Preventing File Locks when mounting storage on Azure Container Apps
In this blog we will review a common file locking scenario incountered when using run container apps that mount Azure File Storage.
Overview
In this blog we will review a common file locking scenario incountered when using run container apps that mount Azure File Storage.
Problem
Whenever you deploy a new revision you might notice that the revision is failing due to certain files being locked, for example:
Error: SQLITE_BUSY: database is locked
File Locked: failed to write to it
Below is a bare bones code that runs code that repoduces the problem. I have containerized this code within and deployed it to Azure Container Apps.

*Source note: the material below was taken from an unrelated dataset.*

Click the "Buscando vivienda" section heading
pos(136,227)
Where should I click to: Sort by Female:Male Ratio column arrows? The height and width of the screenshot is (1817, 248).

Initally it will deploy and work fine, however issues arise whenever I want to create a new revision.
import fcntl
import time
file_path = "/var/log/example.log"
# Open the file in write mode
file = open(file_path, 'w')
try:
# Acquire exclusive lock on the file
fcntl.flock(file, fcntl.LOCK_EX | fcntl.LOCK_NB)
except BlockingIOError:
print ("Cannot accquire a lock on the file", file)
exit(1)
while True:
# Perform operations on the file indefinitly
file.write("Logging information\n")
time.sleep(5);
This python code creates a lock on the file /var/log/example.log indefinitly. The code itself writes data every 5 seconds and does not release the lock.
ContainerAppConsoleLogs shows the new revision cannot write to the file.
Connecting...
2024-05-16T21:54:37.25192 Connecting to the container 'python'...
2024-05-16T21:54:37.27032 Successfully Connected to container: 'python' [Revision: 'kedsouza-filelock--ua521gi-f945d6854-g67br', Replica: 'kedsouza-filelock--ua521gi']
2024-05-16T21:53:35.511069092Z Traceback (most recent call last):
2024-05-16T21:53:35.511114167Z File "/app/app.py", line 11, in <module>
2024-05-16T21:53:35.511135978Z fcntl.flock(file, fcntl.LOCK_EX | fcntl.LOCK_NB)
2024-05-16T21:53:35.511211058Z PermissionError: [Errno 13] Permission denied
ContainerAppSystemLogs show the container exit with code 1 due to the above exception.
{"TimeStamp":"2024-05-16 21:55:19 \u002B0000 UTC","Type":"Warning","ContainerAppName":"kedsouza-filelock","RevisionName":"kedsouza-filelock--ua521gi","ReplicaName":"kedsouza-filelock--ua521gi-f945d6854-g67br",
"Msg":"Container \u0027python\u0027 was terminated with exit code \u00271\u0027","Reason":"Error","EventSource":"ContainerAppController","Count":3}
Explanation
This happens due to the way the revision update lifecyle is designed on Azure Container Apps. Essitentally the running revision will not be sent a sigterm or sigkill signal until the new revision is marked as healthly.
More information here: Revisions - Zero Downtime Deployment
This causes a problem because the new revision will be not be marked as healthly until the file lock as been released. However the lock is will never be released because the current replica will not be sent a sigterm or sigkill signal, causing a catch-22 scenario.
Solutions
-
(Recommended) Modify your Azure FileShare storage to be mounted with the
nobrl
flags to prevent file locking.More information here: Mount Options Azure Files
-
(Recommended) Design your application in a way to startup sucessfully without relying on locked files.
In the case of log files create a unquie file name for every container.
If you are using a database which is persisted on the file system in production, consider using a managed Azure Database Solution like Azure Database for MySQL.
-
Manually stop your container app, create a new revision, then start your container app again. This should be only used for quick development purposes and testing. Relying on this method will still cause your revision to fail in the case of automatic upgrades to the Container App Platform.